Almost daily, I experiment with a random assortment of used art supplies that have accumulated in my studio. I toss bits and pieces of it onto my studio work table to see how it looks. If nothing grabs me then I shuffle them about or add more stuff or delete some and look again. In this process I’m merging random occurrence with conscious creation in pursuit of elegance within chaos.
The resulting photographs provide an opportunity for viewers to embrace unpredictability within an approach that values intuition and expressionism… where serendipitous encounters channel risk in the experience of observing and honoring the historic art principle of ‘taking advantage of chance’.
Cropping the photographs is my way of featuring their individual charisma and creating dynamic compositions of visual aesthetics. Further, I prefer a visual language that explores and refines the shallow picture plane and cropping accentuates that preference.
The images highlight an ephemeral world that reflects upon something vulnerable while speaking to the very nature of our existence. Plus their visual appeal belies their chronicle of relentless change.
My objective is to place the viewer in the moment with each image; to suspend them between imagination and reality thereby suggesting the unseen: those elemental phenomena we live by like vim, verve and oomph.
By selecting and isolating settings from their context, I pull images from reality into vernacular abstraction. In this way, the photographs explore the relationship between impartial objects and personal perception, focusing on the subtleties that produce multiple layers of experience.
Though my photography is considered abstract it is actually completely realistic. I use realism as a medium – as a means to record my personal non-verbal responses to what I see before me and how immersion in it makes me feel whole. I am primarily a romantic who through selective cropping of realistic images reveals my personal inner world of mystical experiences.
To me the inescapable appeal of these images is immediate and expressive of spontaneous gestures that are based on insights gained from my many years of creating abstract art. Most contemporary photography has been occupied with recurrent narrative, political and gender-based themes… and probably always will be. When it turns inward to express beauty and visual aesthetic pleasure it usually drifts toward surrealism and fantasy, but still well within the representational genre. At the root of those creative processes is the sixth sense of instinctive intellectual drive. If flashes before our eyes, holds us and pulls us in and says ‘don’t miss this’. That trice is what abstract photography is all about. It goes directly toward ones inner thoughts, makes us pause and takes us beyond provocation and coincidence to a visual epistie that transcends our fundamental understanding of life.

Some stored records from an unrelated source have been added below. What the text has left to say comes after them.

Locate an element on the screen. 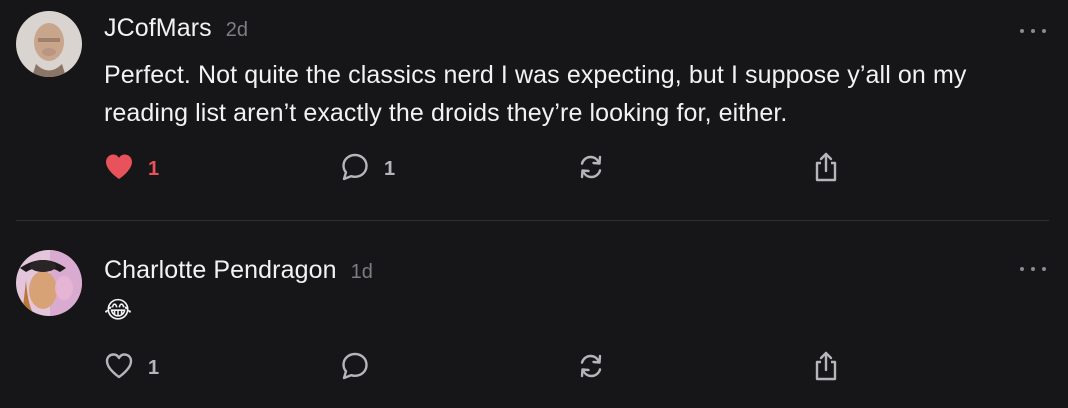 The height and width of the screenshot is (408, 1068). author-line: Charlotte Pendragon 1d is located at coordinates (238, 270).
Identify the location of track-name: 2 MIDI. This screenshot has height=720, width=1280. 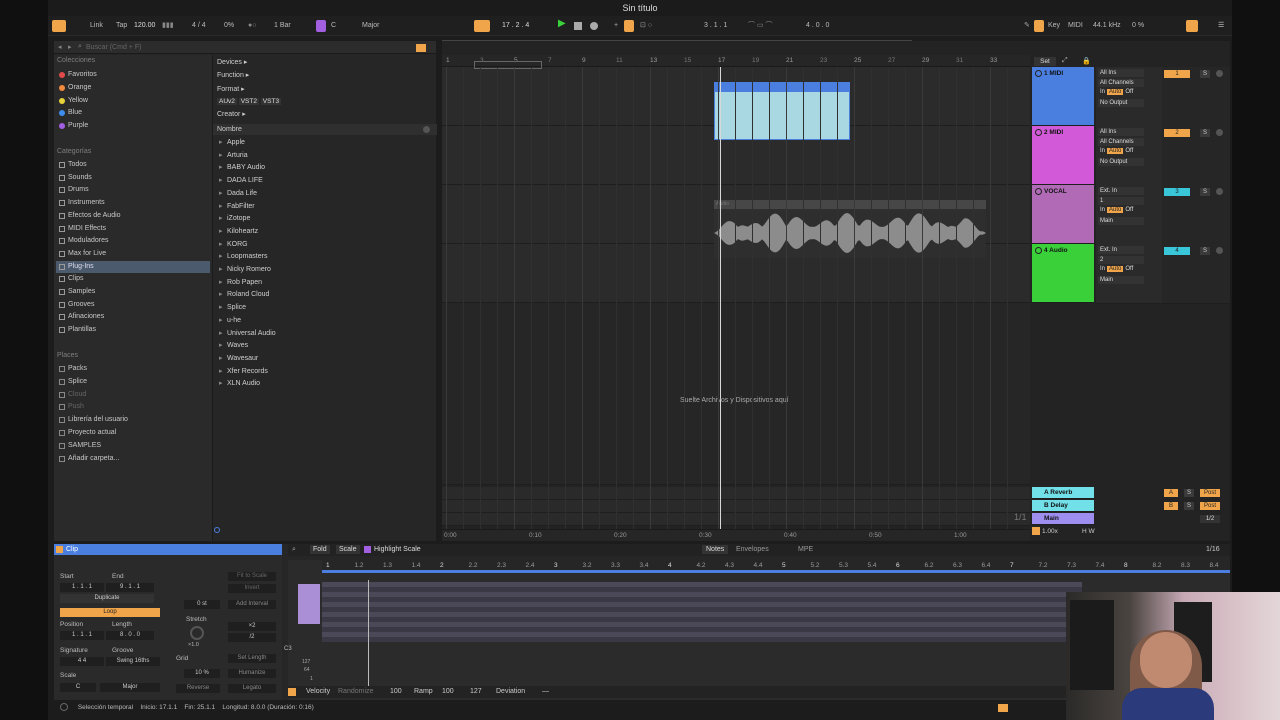
(1054, 132).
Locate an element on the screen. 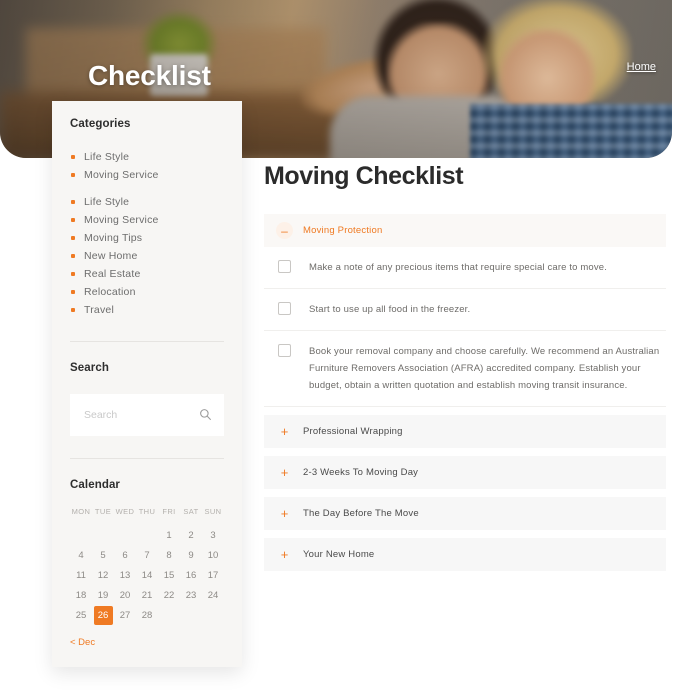  calendar-day-cell: 23 is located at coordinates (191, 595).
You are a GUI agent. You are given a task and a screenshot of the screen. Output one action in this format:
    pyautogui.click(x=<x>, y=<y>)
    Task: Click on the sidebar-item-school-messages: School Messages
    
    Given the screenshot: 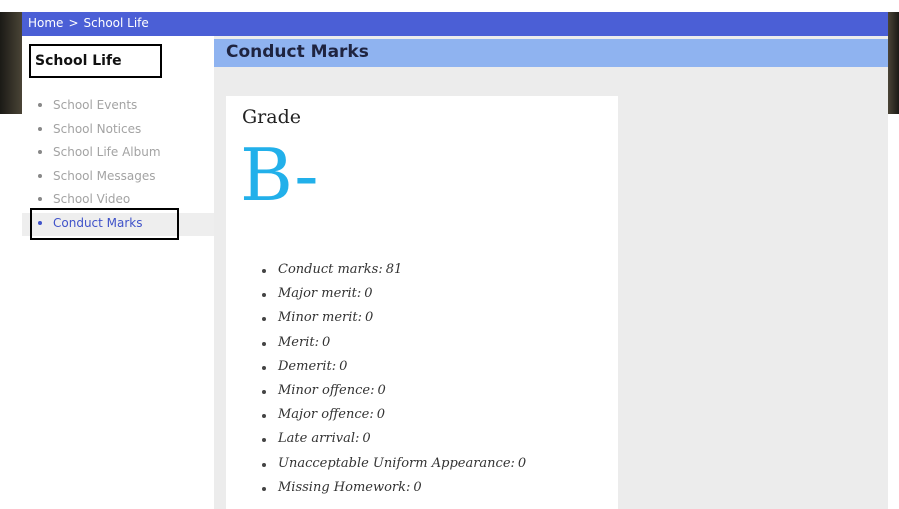 What is the action you would take?
    pyautogui.click(x=118, y=178)
    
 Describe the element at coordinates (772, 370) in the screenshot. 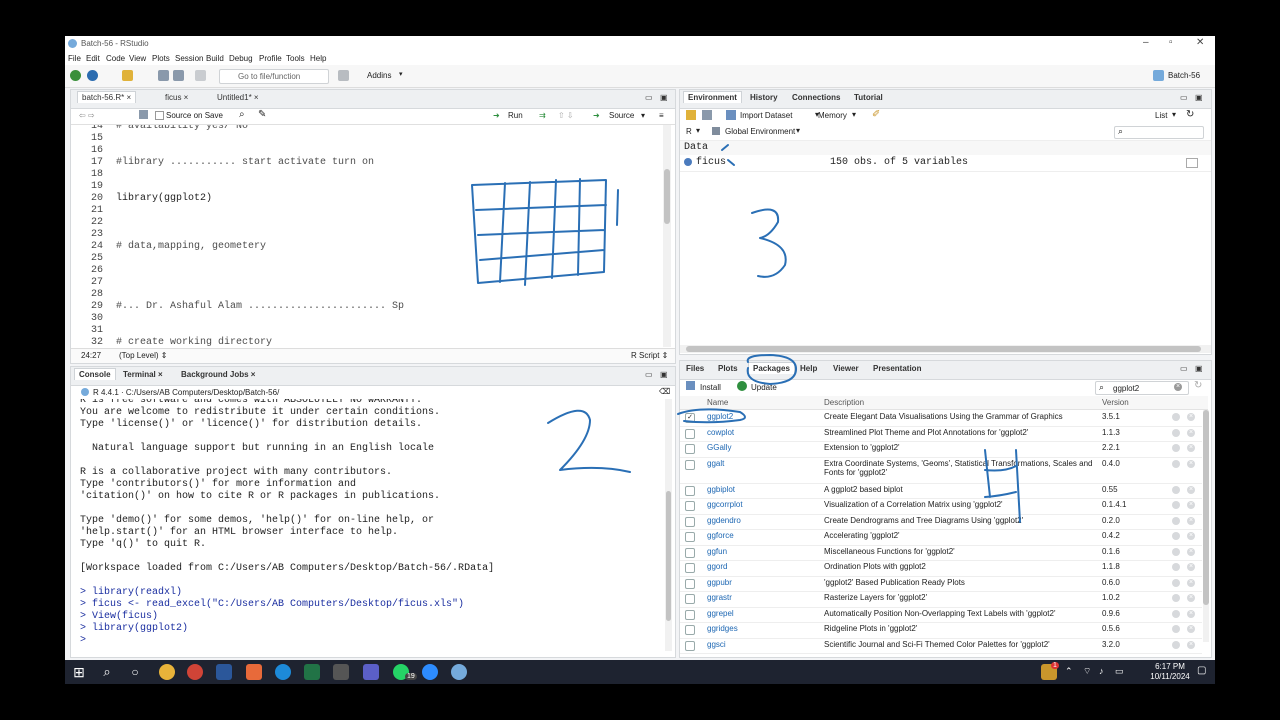

I see `ink-circle-packages` at that location.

While chance runs counter to most people’s conceptions of art, it has been a vital component of it since its very beginning and the images I capture are evocative of that history.
Except for minor modifications in contrast or hue the only computer processes applied to my photographs is the cleaning or cloning over of small distractive spots.
Note: each image I create is limited to ten archival pigment prints per size, signed and numbered verso.